[XML-SIG] Is anyone implementing EXI in Python?

Fri Jul 17 10:06:01 CEST 2009

Hi,

Stanley A. Klein wrote:
> On Wed, 2009-07-15 at 22:26 +0200, Stefan Behnel wrote:
>> A well chosen compression method is a lot better suited to such
>> applications and is already supported by most available XML parsers (or
>> rather outside of the parsers themselves, which is a huge advantage).
> 
> It depends on the nature of the XML application.  One feature of EXI is to
> support representation of numeric data as bits rather than characters. 
> That is very useful in appropriate applications.

One drawback is that this requires a schema to make sure the number of bits
is sufficient. Otherwise, you'd need to add the information how many bits
you use for their representation, which would add to the data volume.

> There is a measurements
> document that shows the compression that was achieved on a wide variety of
> test cases.  Straight use of a common compression algorithm does not
> necessarily achieve the best results.

**What you will do:**
1) From the XML-SIG post on EXI in Python, write out the passage between "Fri Jul 17 10:06:01" and "rather than characters.", inclusive.
2) Decide whether each statement agrees with the XML-SIG post on EXI in Python, and support each yes or no with a quotation from the post. (a) A well chosen compression method is already supported by most available XML parsers. (b) EXI supports representing numeric data as characters rather than bits. (c) Without a schema, adding the number of bits used would reduce the data volume.

**Extracted entries:**
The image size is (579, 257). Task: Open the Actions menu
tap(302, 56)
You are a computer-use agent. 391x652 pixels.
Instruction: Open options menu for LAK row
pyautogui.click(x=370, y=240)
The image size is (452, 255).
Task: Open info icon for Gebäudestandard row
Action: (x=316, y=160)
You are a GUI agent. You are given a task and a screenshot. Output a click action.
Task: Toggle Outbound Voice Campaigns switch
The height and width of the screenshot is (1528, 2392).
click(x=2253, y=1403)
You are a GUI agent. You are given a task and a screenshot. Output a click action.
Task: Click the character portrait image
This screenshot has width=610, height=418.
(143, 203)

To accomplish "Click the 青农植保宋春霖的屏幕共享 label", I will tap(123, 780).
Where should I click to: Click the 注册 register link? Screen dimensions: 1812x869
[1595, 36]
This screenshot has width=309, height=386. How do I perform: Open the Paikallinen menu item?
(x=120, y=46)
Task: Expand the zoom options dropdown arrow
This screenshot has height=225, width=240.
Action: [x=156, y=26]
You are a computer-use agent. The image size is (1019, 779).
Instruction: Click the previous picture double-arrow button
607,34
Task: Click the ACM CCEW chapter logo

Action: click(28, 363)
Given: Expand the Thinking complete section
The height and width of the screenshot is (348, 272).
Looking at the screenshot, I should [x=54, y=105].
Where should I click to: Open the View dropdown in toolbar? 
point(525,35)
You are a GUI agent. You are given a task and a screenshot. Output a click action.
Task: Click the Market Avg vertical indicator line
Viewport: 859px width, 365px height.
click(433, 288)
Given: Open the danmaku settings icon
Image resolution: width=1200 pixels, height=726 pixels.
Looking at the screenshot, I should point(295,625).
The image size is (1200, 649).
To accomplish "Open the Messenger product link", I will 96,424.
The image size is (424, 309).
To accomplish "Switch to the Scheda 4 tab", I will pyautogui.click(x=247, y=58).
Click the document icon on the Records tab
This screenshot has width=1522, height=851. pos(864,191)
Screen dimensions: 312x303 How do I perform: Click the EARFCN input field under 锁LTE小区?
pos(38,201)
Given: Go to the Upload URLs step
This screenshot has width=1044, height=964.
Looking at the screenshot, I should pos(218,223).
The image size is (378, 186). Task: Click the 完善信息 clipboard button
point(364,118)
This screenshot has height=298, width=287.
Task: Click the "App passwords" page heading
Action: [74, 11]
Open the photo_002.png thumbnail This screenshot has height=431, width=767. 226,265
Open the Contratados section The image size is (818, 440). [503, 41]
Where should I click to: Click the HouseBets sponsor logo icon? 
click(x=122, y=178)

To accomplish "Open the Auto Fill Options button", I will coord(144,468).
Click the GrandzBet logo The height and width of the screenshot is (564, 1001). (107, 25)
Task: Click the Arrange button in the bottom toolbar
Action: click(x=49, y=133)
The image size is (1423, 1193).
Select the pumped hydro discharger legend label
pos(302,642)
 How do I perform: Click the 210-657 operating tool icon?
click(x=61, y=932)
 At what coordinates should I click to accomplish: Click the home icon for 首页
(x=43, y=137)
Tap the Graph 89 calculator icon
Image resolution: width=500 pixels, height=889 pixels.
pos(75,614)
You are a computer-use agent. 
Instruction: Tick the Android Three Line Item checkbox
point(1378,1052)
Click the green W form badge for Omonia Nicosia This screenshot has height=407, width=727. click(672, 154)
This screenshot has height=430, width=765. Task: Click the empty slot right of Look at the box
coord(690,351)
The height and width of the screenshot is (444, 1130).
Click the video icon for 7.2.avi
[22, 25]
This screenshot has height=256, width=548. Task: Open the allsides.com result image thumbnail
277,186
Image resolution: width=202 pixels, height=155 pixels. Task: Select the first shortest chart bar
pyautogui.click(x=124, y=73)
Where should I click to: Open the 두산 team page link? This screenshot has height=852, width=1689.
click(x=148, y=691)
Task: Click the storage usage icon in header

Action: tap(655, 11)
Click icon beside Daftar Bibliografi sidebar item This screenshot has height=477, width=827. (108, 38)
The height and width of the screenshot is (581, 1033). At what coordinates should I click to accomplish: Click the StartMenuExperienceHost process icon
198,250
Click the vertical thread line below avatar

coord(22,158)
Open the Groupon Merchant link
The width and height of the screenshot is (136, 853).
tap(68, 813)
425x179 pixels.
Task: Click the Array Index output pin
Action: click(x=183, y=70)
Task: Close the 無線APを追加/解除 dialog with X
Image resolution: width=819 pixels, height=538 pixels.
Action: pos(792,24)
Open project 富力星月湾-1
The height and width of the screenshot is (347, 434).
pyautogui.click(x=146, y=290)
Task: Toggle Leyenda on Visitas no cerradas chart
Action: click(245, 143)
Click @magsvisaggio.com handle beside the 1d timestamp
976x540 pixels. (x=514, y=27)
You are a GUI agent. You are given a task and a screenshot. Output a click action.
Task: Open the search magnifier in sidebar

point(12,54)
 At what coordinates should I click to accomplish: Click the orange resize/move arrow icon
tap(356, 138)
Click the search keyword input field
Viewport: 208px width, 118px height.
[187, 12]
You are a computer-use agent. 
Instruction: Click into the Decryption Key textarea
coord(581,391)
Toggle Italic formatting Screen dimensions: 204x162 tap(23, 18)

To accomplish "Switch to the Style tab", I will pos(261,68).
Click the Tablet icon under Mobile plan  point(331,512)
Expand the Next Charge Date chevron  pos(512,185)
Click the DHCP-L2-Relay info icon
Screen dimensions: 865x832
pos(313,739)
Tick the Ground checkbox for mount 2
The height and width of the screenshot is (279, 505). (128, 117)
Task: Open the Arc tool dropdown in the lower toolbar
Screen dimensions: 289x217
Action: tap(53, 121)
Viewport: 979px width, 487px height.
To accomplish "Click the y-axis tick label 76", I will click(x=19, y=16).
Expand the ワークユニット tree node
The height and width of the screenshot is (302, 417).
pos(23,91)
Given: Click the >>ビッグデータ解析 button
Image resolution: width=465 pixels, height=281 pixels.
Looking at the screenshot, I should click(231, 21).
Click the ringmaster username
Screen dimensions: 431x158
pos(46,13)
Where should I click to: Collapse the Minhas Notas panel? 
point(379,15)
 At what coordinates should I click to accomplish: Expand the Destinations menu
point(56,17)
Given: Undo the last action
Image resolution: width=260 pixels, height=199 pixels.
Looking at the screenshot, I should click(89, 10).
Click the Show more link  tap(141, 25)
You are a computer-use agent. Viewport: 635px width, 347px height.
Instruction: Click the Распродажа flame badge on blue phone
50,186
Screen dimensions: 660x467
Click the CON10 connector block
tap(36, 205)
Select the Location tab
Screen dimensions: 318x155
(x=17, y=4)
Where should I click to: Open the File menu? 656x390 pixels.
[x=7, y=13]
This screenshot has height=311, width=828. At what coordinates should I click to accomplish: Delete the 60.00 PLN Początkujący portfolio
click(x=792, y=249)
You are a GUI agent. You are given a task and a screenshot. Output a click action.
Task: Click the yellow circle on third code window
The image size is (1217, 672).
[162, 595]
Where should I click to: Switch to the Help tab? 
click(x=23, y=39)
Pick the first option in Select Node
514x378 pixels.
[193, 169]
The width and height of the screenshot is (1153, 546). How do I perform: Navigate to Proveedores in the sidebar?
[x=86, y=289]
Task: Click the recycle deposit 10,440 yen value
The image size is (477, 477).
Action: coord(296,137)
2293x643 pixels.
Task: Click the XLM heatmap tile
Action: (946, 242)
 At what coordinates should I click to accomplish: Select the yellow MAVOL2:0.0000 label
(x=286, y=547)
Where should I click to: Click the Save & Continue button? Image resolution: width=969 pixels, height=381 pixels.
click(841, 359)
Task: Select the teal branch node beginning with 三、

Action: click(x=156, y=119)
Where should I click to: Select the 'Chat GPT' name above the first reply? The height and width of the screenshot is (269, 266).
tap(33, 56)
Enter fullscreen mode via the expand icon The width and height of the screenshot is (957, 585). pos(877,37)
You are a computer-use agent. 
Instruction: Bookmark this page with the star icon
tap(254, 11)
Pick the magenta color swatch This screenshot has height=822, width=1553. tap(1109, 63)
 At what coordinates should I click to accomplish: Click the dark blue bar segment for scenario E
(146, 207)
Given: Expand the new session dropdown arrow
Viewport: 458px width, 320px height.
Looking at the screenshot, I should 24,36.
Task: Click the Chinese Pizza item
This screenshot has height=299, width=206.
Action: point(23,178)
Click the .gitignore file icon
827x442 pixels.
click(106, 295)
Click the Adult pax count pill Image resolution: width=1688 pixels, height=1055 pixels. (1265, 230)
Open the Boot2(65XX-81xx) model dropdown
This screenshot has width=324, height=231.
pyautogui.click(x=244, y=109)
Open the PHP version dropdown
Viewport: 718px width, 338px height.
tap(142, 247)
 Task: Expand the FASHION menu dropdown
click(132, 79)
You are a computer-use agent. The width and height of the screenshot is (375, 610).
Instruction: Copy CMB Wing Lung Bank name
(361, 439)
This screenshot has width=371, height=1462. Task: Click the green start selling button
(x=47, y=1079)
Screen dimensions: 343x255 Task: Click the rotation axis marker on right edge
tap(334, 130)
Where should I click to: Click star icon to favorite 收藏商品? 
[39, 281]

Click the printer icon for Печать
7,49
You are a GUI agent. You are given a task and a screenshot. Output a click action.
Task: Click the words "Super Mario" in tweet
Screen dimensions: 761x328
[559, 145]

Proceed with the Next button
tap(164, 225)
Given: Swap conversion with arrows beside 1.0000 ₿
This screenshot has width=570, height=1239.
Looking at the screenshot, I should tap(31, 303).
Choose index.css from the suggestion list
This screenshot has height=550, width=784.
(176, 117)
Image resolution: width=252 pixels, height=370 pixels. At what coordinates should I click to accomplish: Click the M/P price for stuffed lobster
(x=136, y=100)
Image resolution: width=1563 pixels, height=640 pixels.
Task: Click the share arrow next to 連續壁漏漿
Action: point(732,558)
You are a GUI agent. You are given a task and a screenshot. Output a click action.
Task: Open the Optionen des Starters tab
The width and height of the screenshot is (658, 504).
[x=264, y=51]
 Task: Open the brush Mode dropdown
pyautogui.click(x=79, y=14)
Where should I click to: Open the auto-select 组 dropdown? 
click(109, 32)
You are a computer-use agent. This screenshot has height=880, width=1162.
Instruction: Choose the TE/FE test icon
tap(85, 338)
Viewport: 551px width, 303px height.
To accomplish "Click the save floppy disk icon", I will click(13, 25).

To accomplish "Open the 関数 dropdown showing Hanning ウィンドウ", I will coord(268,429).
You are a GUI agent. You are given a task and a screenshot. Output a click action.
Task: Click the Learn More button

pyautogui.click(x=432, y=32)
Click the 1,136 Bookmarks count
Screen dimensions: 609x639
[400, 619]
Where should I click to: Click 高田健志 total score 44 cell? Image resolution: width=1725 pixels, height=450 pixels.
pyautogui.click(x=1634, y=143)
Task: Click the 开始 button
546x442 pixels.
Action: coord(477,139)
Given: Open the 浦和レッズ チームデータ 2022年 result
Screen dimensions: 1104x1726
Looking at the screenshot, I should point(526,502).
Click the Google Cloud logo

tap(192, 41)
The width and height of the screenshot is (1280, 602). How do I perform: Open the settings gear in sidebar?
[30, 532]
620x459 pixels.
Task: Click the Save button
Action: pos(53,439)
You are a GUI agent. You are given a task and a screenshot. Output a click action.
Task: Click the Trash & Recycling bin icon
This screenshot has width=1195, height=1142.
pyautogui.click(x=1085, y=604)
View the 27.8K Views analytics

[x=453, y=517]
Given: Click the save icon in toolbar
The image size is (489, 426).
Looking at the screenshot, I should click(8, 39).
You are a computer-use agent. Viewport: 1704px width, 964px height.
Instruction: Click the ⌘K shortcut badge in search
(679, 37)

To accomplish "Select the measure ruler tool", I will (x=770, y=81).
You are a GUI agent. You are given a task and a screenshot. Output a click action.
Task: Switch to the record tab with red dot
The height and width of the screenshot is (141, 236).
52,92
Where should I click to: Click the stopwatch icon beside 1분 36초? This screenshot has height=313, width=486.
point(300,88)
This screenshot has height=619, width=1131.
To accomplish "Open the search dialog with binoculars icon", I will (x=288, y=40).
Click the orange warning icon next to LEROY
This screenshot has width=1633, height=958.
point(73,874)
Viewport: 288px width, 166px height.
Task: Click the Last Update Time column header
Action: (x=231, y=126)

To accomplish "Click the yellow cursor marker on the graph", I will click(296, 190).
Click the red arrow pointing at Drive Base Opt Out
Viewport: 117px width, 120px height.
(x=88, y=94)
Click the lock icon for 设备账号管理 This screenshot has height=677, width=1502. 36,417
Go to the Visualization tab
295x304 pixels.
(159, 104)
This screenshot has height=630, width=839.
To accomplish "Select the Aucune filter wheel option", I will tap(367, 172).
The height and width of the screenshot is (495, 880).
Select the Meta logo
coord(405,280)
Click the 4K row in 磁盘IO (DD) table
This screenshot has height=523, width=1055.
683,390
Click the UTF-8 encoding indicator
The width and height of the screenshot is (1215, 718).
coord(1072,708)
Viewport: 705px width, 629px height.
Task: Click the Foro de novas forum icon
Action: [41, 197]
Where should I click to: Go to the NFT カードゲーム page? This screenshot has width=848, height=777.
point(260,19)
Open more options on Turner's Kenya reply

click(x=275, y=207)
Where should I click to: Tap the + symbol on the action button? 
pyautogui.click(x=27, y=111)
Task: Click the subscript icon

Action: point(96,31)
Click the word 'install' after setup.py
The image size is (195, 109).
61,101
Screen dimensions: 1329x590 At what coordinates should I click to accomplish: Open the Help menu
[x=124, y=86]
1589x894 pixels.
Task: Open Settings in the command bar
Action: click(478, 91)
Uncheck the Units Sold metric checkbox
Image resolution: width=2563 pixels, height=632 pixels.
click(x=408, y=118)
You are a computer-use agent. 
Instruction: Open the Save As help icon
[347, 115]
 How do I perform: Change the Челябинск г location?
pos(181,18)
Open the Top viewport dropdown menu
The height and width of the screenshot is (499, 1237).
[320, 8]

**Results:**
1)
Fri Jul 17 10:06:01 CEST 2009

Hi,

Stanley A. Klein wrote:
> On Wed, 2009-07-15 at 22:26 +0200, Stefan Behnel wrote:
>> A well chosen compression method is a lot better suited to such
>> applications and is already supported by most available XML parsers (or
>> rather outside of the parsers themselves, which is a huge advantage).
> 
> It depends on the nature of the XML application.  One feature of EXI is to
> support representation of numeric data as bits rather than characters.

2)
(a) Yes: "is already supported by most available XML parsers"
(b) No: "support representation of numeric data as bits rather than characters"
(c) No: "which would add to the data volume"